Two backend shapes are now proved:

- built-in attach adapter: `SelfHostedInferenceCore.Ollama`
- concrete spawned backend package: `llama_cpp_ex`

`SelfHostedInferenceCore.Ollama` proves the first truthful
`management_mode: :externally_managed` path.
It attaches to an already running Ollama daemon, owns readiness and health
interpretation above the transport seam, and publishes the same northbound
endpoint contract used by the spawned path.

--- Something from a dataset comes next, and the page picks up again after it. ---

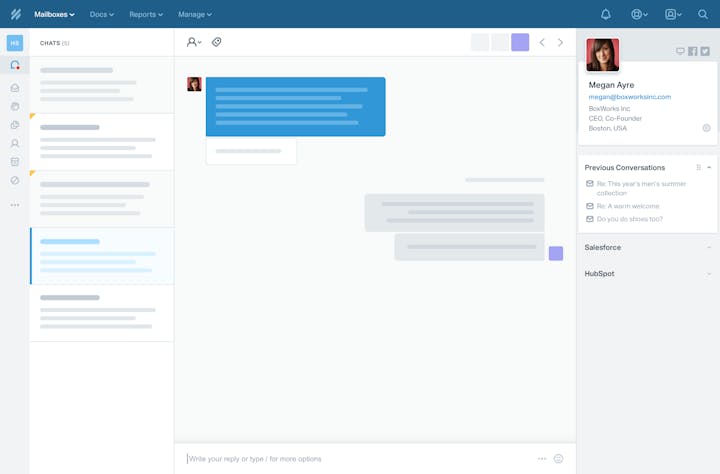The width and height of the screenshot is (720, 474).
Task: Click the customer profile settings gear
Action: 706,128
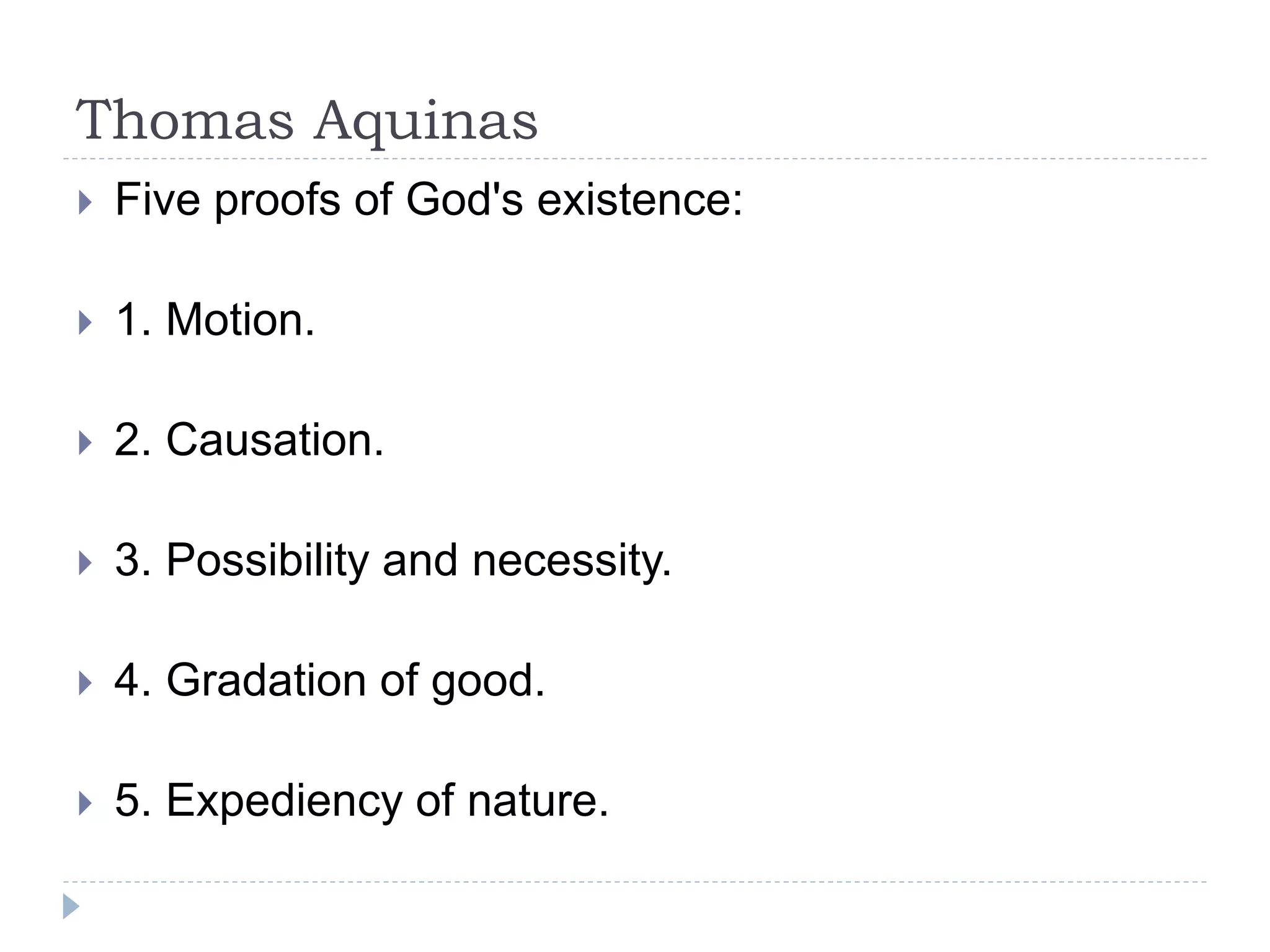Click the bullet arrow beside 1. Motion

(86, 322)
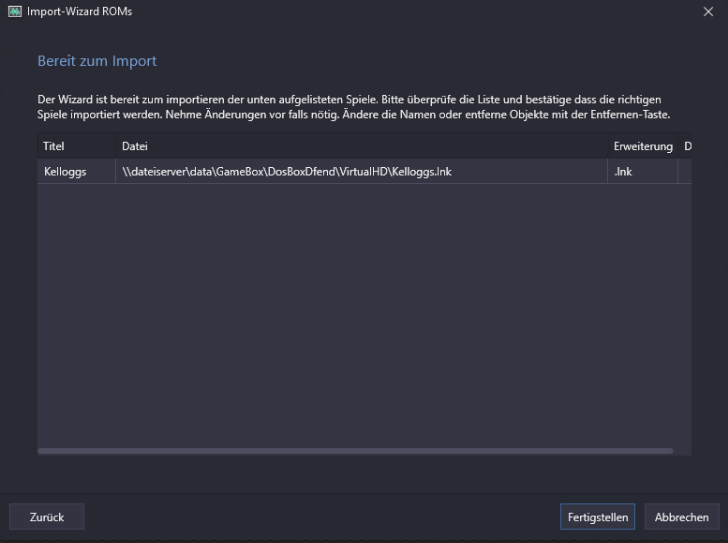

`llama_cpp_ex` plugs into the kernel by implementing
`SelfHostedInferenceCore.Backend` and owns:

- `llama-server` boot-spec normalization
- readiness and health probes
- stop semantics for a spawned service
- backend manifest publication
- endpoint descriptor production

That keeps the kernel generic while proving both ownership shapes on real
backends.

## Startup Kinds

`self_hosted_inference_core` treats startup topology as an explicit part of the
contract:

- `:spawned`
  - BEAM-managed service lifecycle
  - maps to `management_mode: :jido_managed`
- `:attach_existing_service`
  - externally managed daemon lifecycle
  - maps to `management_mode: :externally_managed`

Both paths use the same northbound endpoint and lease contracts.
The kernel validates that backends keep startup kind, management mode, and
transport ownership truthful. It also rejects execution surfaces that are not
declared in the backend manifest.

## Installation

Add the package to your dependency list:

```elixir
def deps do
  [
    {:self_hosted_inference_core, "~> 0.1.0"}
  ]
end
```

Concrete backends register themselves against the kernel by implementing
`SelfHostedInferenceCore.Backend`.

See [`guides/backend_packages.md`](guides/backend_packages.md) for how the
kernel expects concrete backend packages to attach.
See [`guides/ollama_attach.md`](guides/ollama_attach.md) for the built-in
attached-local backend.

## Quick Start

Define a backend or attach adapter, register it, and ensure a northbound
endpoint for a request:

```elixir
alias SelfHostedInferenceCore.ConsumerManifest

:ok = SelfHostedInferenceCore.register_backend(MyBackend)

consumer =
  ConsumerManifest.new!(
    consumer: :jido_integration_req_llm,
    accepted_runtime_kinds: [:service],
    accepted_management_modes: [:jido_managed, :externally_managed],
    accepted_protocols: [:openai_chat_completions],
    required_capabilities: %{streaming?: true},
    optional_capabilities: %{},
    constraints: %{},
    metadata: %{adapter: :req_llm}
  )

request = %{
  request_id: "req-123",
  target_preference: %{
    target_class: "self_hosted_endpoint",
    backend: "my_backend",
    backend_options: %{model_identity: "demo-model"}
  }
}

context = %{
  run_id: "run-123",
  attempt_id: "run-123:1",
  boundary_ref: "boundary-123",
  observability: %{trace_id: "trace-123"}
}

{:ok, endpoint, compatibility} =
  SelfHostedInferenceCore.ensure_endpoint(
    request,
    consumer,
    context,
    owner_ref: "run-123",
    ttl_ms: 30_000
  )

endpoint.base_url
endpoint.lease_ref
compatibility.reason
```

See [`examples/README.md`](examples/README.md) for runnable demos covering both
`:spawned` and `:attach_existing_service`.

## HexDocs

HexDocs includes:

- architecture and stack-boundary guidance
- built-in `ollama` attach guidance
- concrete backend package guidance
- the northbound endpoint contract used by `jido_integration`
- runtime registry and lease semantics
- startup-kind guidance for spawned and attached services
- runnable examples

## License

Released under the MIT License. See `LICENSE`.